On the representation of fourth and higher order anisotropic elasticity tensors in generalized continuum models

TL;DR

This paper reviews the classification and explicit computation of fourth-order anisotropic elasticity tensors, extending to non-symmetric matrices and providing general forms for various material symmetries in generalized continuum models.

Contribution

It introduces explicit formulas and classifications for fourth-order elasticity tensors, including non-symmetric cases, in generalized continuum models, expanding prior classical elasticity results.

Findings

Explicit tensor forms for orthotropic, isotropic, cubic, and transversely isotropic materials.

Extension of tensor classification to non-symmetric matrices.

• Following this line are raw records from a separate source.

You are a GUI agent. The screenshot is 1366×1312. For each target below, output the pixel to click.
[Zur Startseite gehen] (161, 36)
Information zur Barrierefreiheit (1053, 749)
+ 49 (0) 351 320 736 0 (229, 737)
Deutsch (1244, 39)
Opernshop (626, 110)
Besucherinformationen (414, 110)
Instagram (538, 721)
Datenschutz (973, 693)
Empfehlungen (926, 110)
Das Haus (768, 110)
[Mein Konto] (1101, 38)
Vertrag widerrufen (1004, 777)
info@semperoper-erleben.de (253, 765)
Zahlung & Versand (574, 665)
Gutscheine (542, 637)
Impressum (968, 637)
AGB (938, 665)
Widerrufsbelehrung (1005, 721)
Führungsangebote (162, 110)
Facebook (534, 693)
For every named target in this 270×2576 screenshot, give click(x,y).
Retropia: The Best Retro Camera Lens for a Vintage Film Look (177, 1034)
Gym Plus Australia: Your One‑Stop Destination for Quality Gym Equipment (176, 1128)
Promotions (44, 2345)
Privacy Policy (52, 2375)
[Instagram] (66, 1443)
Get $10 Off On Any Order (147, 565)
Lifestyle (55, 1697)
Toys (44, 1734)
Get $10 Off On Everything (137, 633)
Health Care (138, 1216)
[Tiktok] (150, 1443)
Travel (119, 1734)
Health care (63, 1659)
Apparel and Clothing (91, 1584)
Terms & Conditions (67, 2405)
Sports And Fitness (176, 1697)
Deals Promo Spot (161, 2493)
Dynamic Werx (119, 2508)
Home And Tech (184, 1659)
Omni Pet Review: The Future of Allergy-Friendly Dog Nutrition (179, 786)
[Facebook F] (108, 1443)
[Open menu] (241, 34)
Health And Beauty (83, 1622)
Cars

Detailed calculations and examples provided.

Abstract

The classification of all fourth-order anisotropic tensor classes for classical linear elasticity is well known. In this article, we review the related problem of explicitly computing the dimension and the expressions of the elements belonging to these classes, and we extend this computation to fourth-order elasticity tensors acting on non-symmetric matrices. These tensors naturally appear in generalized continuum models. Based on tensor symmetrization, we provide the most general forms of these tensors for orthotropic, transversely isotropic, cubic, and isotropic materials. We present a self-contained discussion and provide detailed calculations for simple examples.